Were there additional actions by either the SEC or the FSA?
On September 17, 2008, the day before issuing the orders described above, the SEC issued three other emergency orders designed to fully shut down the already illegal practice of failing to deliver shares to fulfill a short sale. Emergency rule 204T states that any participant in a registered clearing agency, and any broker-dealer from which such a participant receives trades for clearance or settlement, must deliver an equity security on the required settlement date and, if there is a delivery failure, must generally close out the fail within one settlement day. Marginally more lenient regimes apply in the case of long sales and sales pursuant to rule 144. If a failure to deliver nevertheless occurs and is not closed out, U.S. broker-dealers and other clearing agency participants are forbidden from engaging in short sales in the security in question for any customer (or on their own behalf) without first actually borrowing or arranging to borrow the security sold short until the broker-dealer or participant has closed out any outstanding failures to deliver. This latter prohibition applies regardless of representations by a participant’s customer that the customer has the security available for delivery. Certain related notification provisions also apply. Rule 204T will remain in effect until October 17, 2008; in its press release announcing its adoption the SEC also stated that it sought comments as to whether rule 204T should be made permanent.

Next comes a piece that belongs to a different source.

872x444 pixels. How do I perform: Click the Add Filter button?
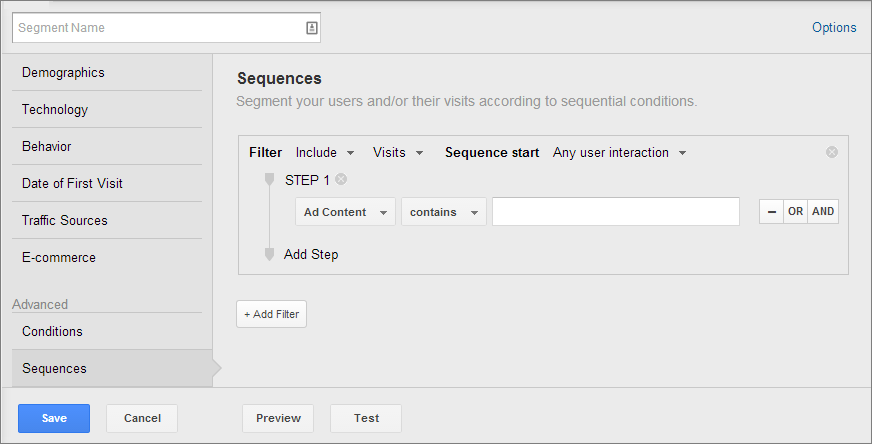[271, 314]
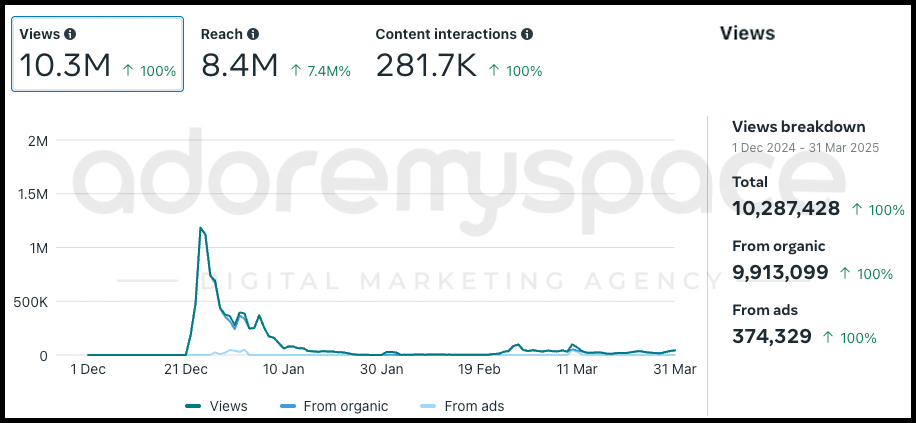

In the same release the SEC stated that it was adopting permanently a previously proposed anti-fraud provision, rule 10b-21 under the Securities Exchange Act, making it an explicitly fraudulent practice to deceive a broker-dealer or a participant in a clearing agency concerning its intention or ability to deliver a security on or before the applicable settlement date. Finally, the SEC stated that it was adopting permanently a previously proposed elimination of an exception to Regulation SHO, the overall regulation that governs short sales, for options market makers when excessive fails to deliver have existed in a stock. Enforcement of emergency rule 204T would in any case appear to supersede this latter provision during the emergency rule’s tenure. Although adopted on an emergency basis, we anticipate that the SEC may take more formal action to put these two permanent rules in place.
The releases adopting and extending rule 204T and various related interpretations are available here and here. Click here for separate “tips” to broker-dealers on how to avoid failures to deliver securities.
In connection with the introduction of its disclosure rules in relation to short positions in companies undertaking rights issues in June 2008, the FSA announced that it was considering further measures in this area, such as restrictions on stock lending for the purposes of short selling. It has elected not to restrict stock lending at this time but does urge market participants to report suspicions of the borrowing of stock for prohibited short selling.